Les différents contrats conclus par le commerçant participent à la valeur de son fonds de commerce. Il est donc très important de savoir ce que deviennent ces contrats en cas de vente, leur sort pouvant impacter la valeur, voire l’existence même du fonds de commerce.

En principe, le repreneur n’est jamais tenu de reprendre les contrats passés par le vendeur, sauf exception (notamment concernant le bail commercial et les contrats de travail).

Certains contrats sont considérés comme essentiels et inhérents au fonds de commerce, et sont ainsi obligatoirement repris par l’acquéreur du fonds.

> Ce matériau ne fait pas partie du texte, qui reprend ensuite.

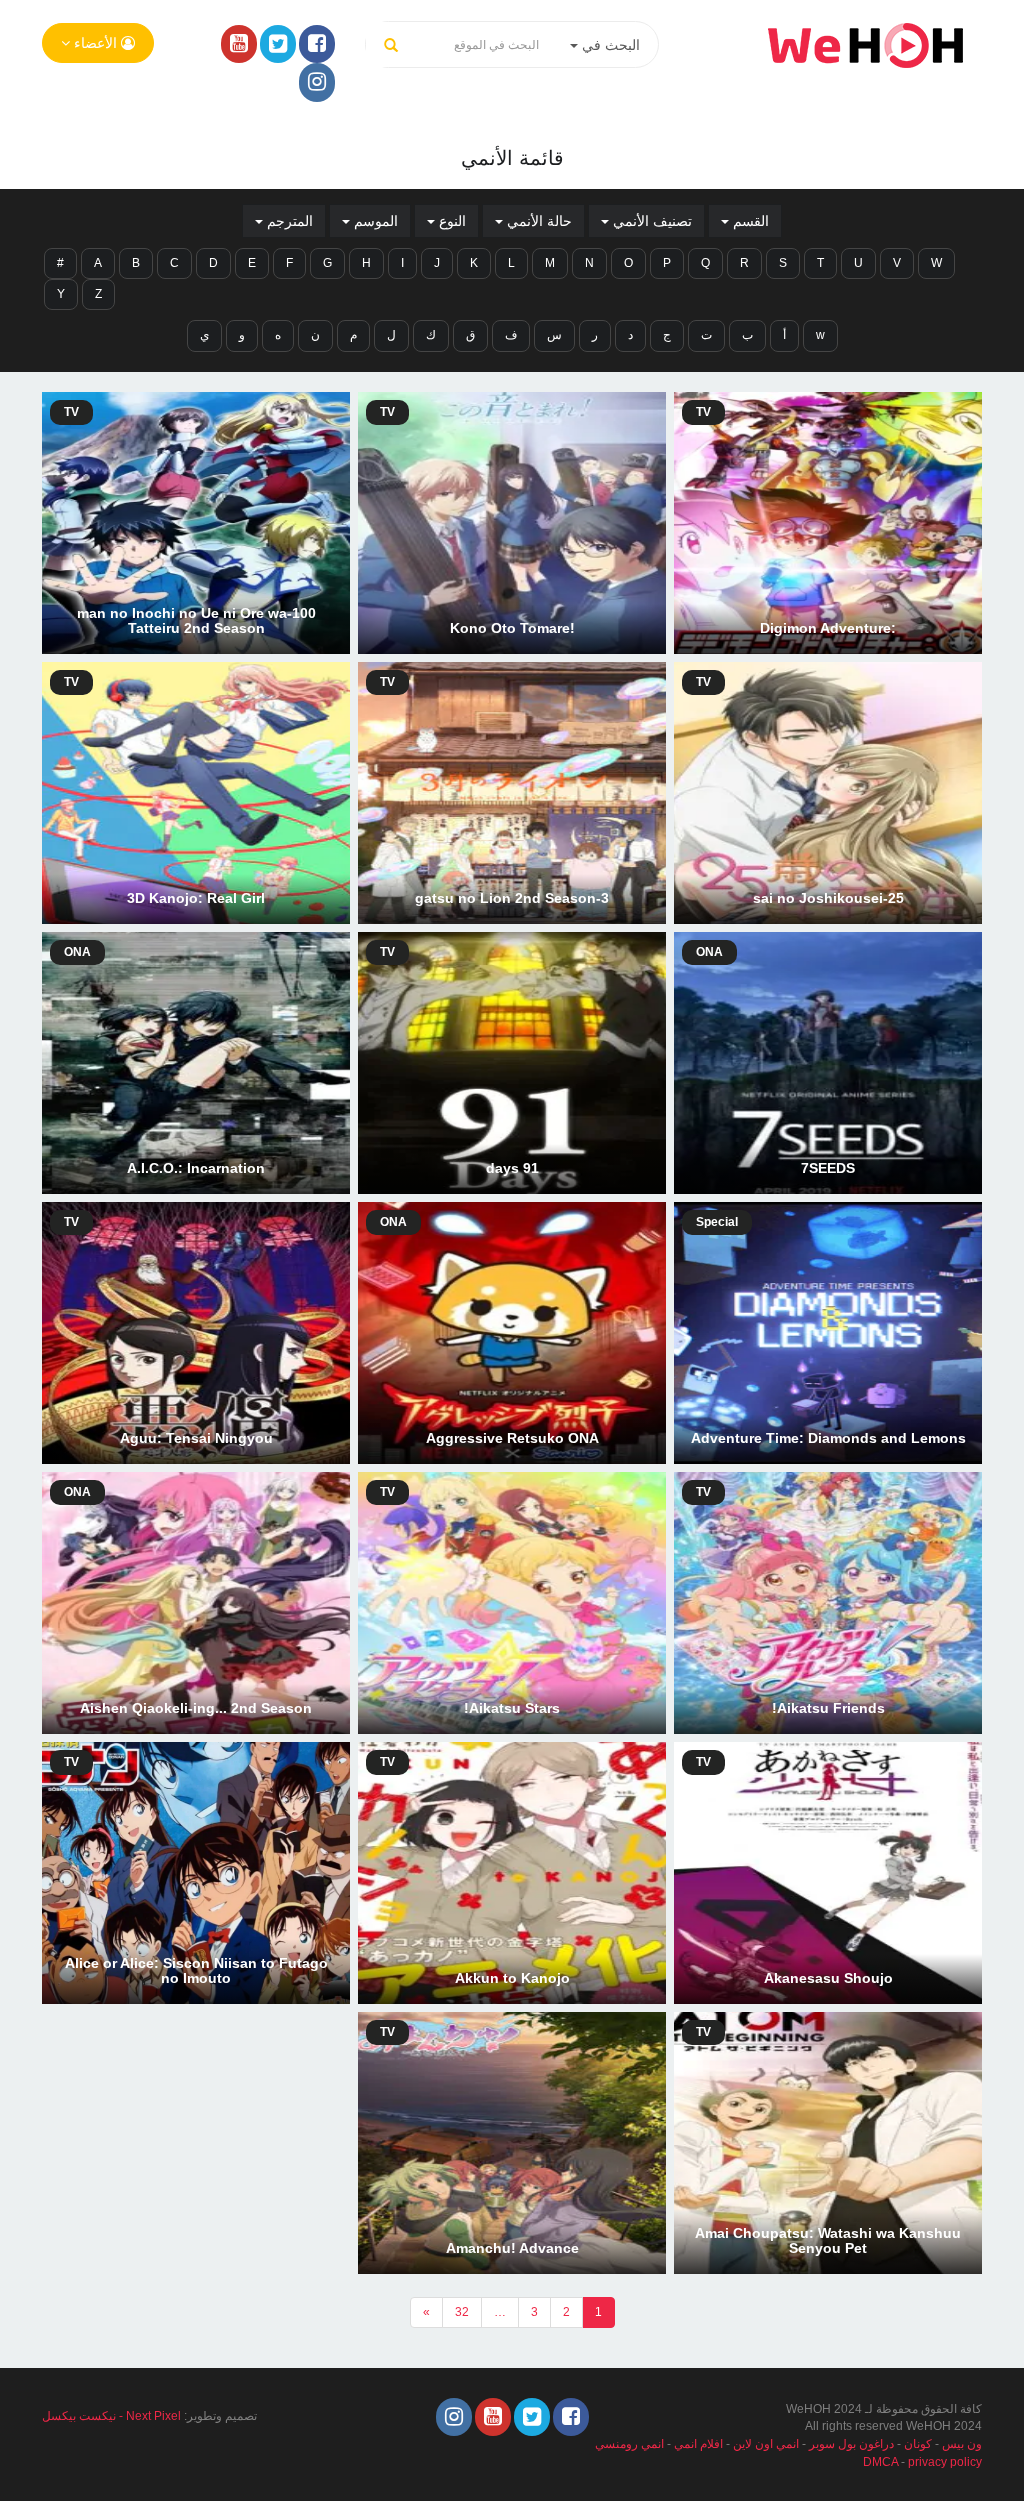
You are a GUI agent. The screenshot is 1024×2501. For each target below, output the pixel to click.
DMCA (880, 2462)
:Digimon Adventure (828, 628)
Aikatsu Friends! (828, 1708)
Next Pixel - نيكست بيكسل (111, 2416)
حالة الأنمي (537, 221)
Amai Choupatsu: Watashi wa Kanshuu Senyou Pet (828, 2240)
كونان (918, 2444)
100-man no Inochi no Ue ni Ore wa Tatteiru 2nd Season (196, 620)
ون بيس (962, 2444)
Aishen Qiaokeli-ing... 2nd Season (196, 1708)
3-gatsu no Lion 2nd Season (512, 898)
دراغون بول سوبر (851, 2444)
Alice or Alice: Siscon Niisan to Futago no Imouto (196, 1970)
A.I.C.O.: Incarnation (196, 1168)
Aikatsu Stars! (512, 1708)
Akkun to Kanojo (512, 1978)
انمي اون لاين (766, 2444)
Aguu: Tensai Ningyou (196, 1438)
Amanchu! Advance (512, 2248)
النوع (450, 221)
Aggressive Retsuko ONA (512, 1438)
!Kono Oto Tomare (512, 628)
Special (717, 1222)
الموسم (374, 221)
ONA (709, 952)
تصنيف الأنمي (650, 221)
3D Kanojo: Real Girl (196, 898)
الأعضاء (95, 43)
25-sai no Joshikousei (828, 898)
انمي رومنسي (629, 2444)
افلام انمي (698, 2444)
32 (462, 2312)
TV (703, 412)
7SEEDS (828, 1168)
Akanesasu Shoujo (828, 1978)
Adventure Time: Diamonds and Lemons (828, 1438)
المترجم (288, 221)
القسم (749, 221)
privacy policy (945, 2462)
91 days (512, 1168)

C’est notamment le cas du bail commercial : on considère qu’il conditionne l’existence même du fonds de commerce et qu’il est par conséquent nécessairement repris. L’article L. 145-16 du Code de commerce prohibe notamment la présence de clauses interdisant la cession du bail commercial à l’acquéreur du fonds de commerce. Certes, le bailleur doit être informé de cette transmission du bail, puisqu’il change de locataire, sans pouvoir cependant s’opposer à la cession.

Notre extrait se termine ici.